Ask a resident: 'Has conveyance been done?' Not the sales office. A resident.
What it actually costs — and it does not go down
Once, in the price of the flat. The clubhouse, the pool and the landscaping are all in the per-square-foot rate. You paid for them at purchase.
Then again, every month, forever, in the maintenance charge. Which is levied per square foot, and which rises.
A pool costs money to run whether or not you swim. A gym needs equipment replaced. A generator needs diesel. Landscaping needs gardeners. Security is the largest line item in most community budgets, and it never gets cheaper.
Ask for the current maintenance charge, per square foot, and the last three years of it. The trend tells you more than the number.
And ask what happens when the lift needs replacing — a ₹20–40 lakh problem — and whether there is a sinking fund to pay for it. If there isn't, there will be a levy, and it will land on you.
What to check
- HAS CONVEYANCE BEEN DONE? Does the association own the land, the roads and the clubhouse — or does the builder? Ask a resident.
- Is the clubhouse actually free to residents, or is there a separate membership fee? Get it in writing.
- The maintenance charge. Per square foot. And the last three years of it.
- Is there a sinking fund? How much is in it?
- Did the builder hand over the corpus?
- Is there unused FSI? Can the builder build another tower in the park?
- Who manages it — the residents, or a management company appointed by the builder? And can the residents remove them?
- Are the roads handed over to the authority, or are they the community's to maintain forever?
- Water. Borewell, municipal, or tankers? What happens in April?
- Walk it at 8am and at 8pm. Does the security actually check anyone? Does the generator run? Is the pool clean, or green?
Be honest with yourself. The pool, the gym, the amphitheatre, the yoga deck, the pet park, the jogging track, the mini theatre.
You are paying for all of them, every month, forever — whether you use them or not.
Most residents use two or three. And a project with fewer, better-maintained amenities is frequently a better place to live than one with twenty that are all slightly broken.
Go and look at the amenities in a FIVE-YEAR-OLD project by the same builder. That is what yours will look like. It is the most useful hour you can spend.
Frequently asked questions
Who owns the clubhouse in a gated community?

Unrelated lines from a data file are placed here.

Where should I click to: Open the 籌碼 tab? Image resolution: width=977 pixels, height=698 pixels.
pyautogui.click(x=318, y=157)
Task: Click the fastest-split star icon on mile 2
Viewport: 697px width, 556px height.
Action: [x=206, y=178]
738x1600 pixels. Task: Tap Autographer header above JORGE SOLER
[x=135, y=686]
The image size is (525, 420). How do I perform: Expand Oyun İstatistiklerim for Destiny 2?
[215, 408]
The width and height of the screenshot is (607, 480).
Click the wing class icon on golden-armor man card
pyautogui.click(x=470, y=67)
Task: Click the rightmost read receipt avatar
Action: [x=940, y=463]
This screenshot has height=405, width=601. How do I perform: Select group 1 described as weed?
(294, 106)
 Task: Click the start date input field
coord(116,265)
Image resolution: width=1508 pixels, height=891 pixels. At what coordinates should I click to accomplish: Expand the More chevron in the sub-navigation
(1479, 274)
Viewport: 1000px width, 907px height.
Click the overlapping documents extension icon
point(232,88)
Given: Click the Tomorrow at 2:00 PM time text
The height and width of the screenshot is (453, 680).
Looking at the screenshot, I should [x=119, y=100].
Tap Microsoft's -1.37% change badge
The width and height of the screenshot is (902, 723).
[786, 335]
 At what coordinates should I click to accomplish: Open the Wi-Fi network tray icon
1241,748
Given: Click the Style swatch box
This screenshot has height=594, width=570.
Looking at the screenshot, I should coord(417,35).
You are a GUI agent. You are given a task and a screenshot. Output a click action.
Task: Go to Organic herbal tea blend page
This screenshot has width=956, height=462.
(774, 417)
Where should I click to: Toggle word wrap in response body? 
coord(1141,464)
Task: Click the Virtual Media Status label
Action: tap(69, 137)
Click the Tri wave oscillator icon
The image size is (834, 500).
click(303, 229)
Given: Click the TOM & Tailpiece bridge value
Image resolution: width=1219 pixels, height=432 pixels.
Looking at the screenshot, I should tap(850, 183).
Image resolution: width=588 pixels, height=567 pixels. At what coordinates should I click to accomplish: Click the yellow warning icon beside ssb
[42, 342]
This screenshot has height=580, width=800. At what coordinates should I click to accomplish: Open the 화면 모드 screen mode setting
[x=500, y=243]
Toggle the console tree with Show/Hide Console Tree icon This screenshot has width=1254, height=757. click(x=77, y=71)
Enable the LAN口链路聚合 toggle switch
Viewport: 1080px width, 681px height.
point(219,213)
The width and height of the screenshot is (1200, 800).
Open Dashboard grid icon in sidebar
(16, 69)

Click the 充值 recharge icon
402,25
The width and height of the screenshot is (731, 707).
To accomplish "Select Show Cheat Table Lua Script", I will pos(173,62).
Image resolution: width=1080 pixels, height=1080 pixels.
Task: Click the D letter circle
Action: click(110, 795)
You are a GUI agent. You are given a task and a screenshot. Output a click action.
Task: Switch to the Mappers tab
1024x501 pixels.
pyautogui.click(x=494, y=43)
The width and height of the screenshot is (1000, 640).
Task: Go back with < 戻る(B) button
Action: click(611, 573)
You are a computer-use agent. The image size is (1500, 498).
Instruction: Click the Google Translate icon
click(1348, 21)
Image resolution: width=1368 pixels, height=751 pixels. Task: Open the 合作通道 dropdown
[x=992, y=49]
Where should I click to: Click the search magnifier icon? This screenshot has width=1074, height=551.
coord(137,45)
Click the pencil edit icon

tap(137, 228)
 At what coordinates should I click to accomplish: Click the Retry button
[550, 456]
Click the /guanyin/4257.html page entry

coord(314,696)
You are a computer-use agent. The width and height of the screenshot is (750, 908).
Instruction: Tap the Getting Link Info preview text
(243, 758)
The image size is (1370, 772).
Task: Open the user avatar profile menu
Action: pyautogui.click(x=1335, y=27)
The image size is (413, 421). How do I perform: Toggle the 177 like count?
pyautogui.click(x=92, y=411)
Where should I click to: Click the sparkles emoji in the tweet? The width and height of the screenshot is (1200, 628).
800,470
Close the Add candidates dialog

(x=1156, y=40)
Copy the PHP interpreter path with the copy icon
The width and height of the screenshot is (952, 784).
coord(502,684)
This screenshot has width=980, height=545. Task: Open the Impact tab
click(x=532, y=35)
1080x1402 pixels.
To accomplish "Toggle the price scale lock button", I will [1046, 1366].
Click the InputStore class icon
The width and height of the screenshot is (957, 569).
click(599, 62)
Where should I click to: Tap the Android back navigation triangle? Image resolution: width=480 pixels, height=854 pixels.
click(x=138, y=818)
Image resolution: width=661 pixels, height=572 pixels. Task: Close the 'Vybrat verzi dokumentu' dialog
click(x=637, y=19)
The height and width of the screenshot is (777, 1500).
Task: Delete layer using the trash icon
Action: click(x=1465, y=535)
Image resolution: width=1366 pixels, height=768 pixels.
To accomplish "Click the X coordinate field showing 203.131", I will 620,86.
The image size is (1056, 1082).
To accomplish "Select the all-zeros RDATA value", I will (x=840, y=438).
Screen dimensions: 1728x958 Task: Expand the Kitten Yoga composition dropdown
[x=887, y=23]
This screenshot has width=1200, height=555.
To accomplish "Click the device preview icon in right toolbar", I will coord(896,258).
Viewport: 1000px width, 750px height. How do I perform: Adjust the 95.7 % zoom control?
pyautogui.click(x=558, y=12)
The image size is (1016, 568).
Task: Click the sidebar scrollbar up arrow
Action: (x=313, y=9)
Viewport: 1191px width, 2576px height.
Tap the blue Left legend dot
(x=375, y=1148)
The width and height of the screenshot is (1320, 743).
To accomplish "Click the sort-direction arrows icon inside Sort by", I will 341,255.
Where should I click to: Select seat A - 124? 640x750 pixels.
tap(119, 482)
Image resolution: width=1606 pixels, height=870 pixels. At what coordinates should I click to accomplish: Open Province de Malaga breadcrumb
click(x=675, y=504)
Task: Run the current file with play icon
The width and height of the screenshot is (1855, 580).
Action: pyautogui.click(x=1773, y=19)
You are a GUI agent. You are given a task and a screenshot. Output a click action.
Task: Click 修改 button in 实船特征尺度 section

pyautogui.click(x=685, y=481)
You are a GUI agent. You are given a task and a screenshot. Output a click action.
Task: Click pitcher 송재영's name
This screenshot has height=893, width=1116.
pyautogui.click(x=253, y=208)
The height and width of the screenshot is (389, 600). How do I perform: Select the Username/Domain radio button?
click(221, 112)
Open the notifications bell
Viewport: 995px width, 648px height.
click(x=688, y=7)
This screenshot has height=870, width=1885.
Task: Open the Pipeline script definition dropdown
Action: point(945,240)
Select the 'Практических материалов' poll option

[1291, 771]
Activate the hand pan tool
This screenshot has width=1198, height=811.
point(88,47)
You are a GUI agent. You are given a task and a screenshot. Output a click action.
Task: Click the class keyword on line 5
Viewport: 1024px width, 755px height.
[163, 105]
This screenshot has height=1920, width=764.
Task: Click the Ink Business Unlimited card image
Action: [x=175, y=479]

It should be the owners' association — but only once CONVEYANCE has been done. Until then, the builder still owns it. Which means they may continue to run it commercially, charging residents a membership for a facility they already paid for in the price of their flat; they may sell memberships to outsiders; and they may hold unused FSI on the land and build another tower on the park. Ask a resident whether conveyance has been done.
Do I pay for amenities twice?
Effectively, yes. Once in the price of the flat — the clubhouse, pool and landscaping are all in the per-square-foot rate. And then again every month, forever, in the maintenance charge, which is levied per square foot and which rises. A pool costs money to run whether or not you swim.
What should I check about maintenance in a gated community?
The current charge per square foot, and the last three years of it — the trend tells you more than the number. Whether there is a sinking fund, and how much is in it, because a lift replacement is a Rs 20-40 lakh problem and without a fund it becomes a levy on you. And whether the builder actually handed over the corpus.
How do I judge a gated community's amenities?
Go and look at a FIVE-YEAR-OLD project by the same builder. That is what yours will look like. It is the most useful hour you can spend, and almost nobody spends it. Also walk your own project at 8am and 8pm: does security actually check anyone, does the generator run, and is the pool clean or green?
Are more amenities better?
Not necessarily. You pay for every one of them, every month, forever, whether you use them or not — and most residents use two or three. A project with fewer, better-maintained amenities is frequently a better place to live than one with twenty that are all slightly broken.